As long as Miles and Marylin are going at it, Intolerable Cruelty maintains an admirably snippy rhythm. The script, written at various stages by Robert Ramsey, Matthew Stone, and the Coens, allows for the sorts of sight gags the brothers prefer (a big close-up of Marylin’s poodle biting Miles’ hand when he asks her to dinner, a wheezy hitman [Irwin Keyes] who carries an inhaler and looms in the frame), but at its best, excels in banter, especially between Miles and Wrigley. They share a lively “Who’s on first”-ish exchange, concerning whether they’ve argued “before a particular judge, before; and another concerning the silver berry spoons Wrigley’s bought for Marylin’s wedding gift, earning Miles’ fierce scorn: “You Pollyanna!”

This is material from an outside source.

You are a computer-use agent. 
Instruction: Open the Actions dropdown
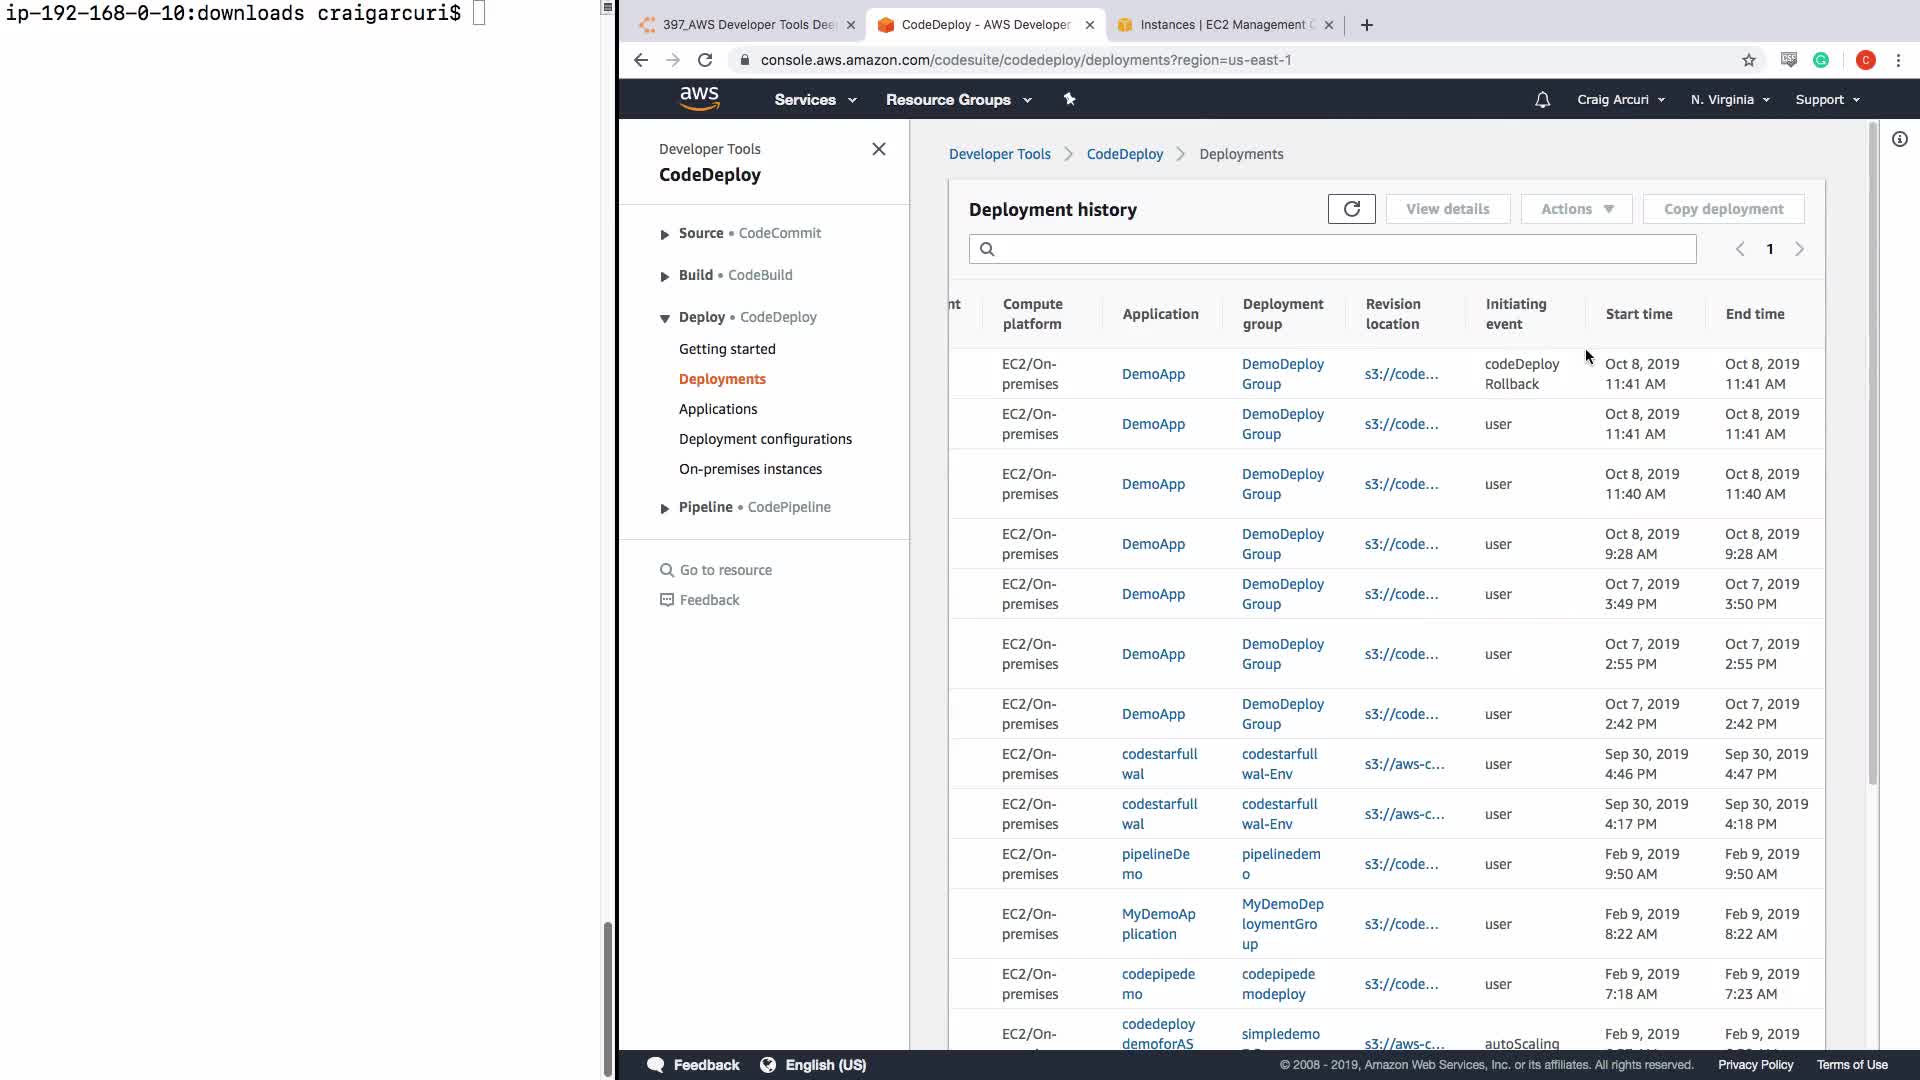[x=1576, y=209]
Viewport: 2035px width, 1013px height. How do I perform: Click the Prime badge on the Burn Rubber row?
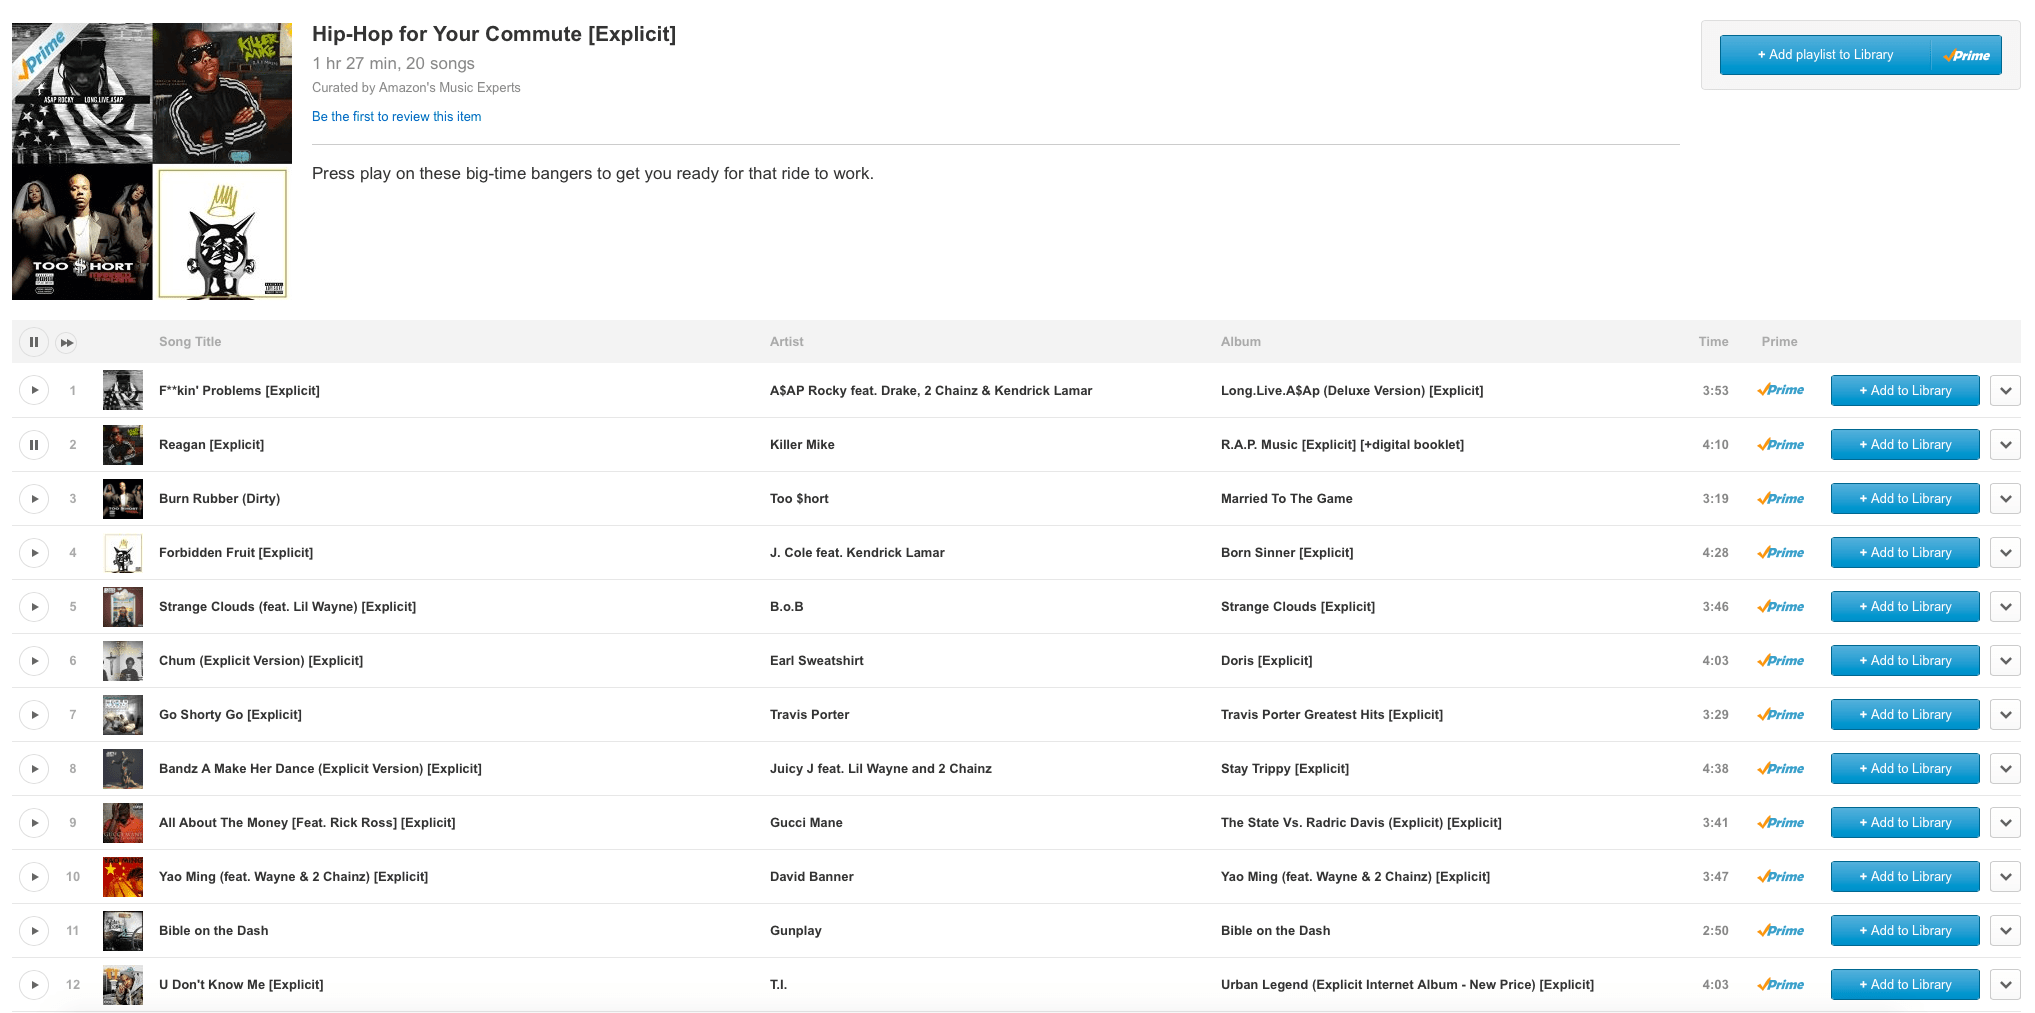tap(1780, 498)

It’s probably not surprising that the movie is funnier and faster when Miles is jabbing at love conventions than when believing in them. His cynicism and distance are key to his appeal, the difference between his observation of Marylin (“I’m fascinated by that creature”) and his mushy assumption of intimacy, understanding, and vulnerability. Addressing his fellow divorce lawyers at a Vegas convention, he exhorts them to trust in love, rather than go on being “frightened of this emotion which is the seed of our livelihood.” The problem is, in romantic comedies as in life, that livelihood still looks too good to pass up.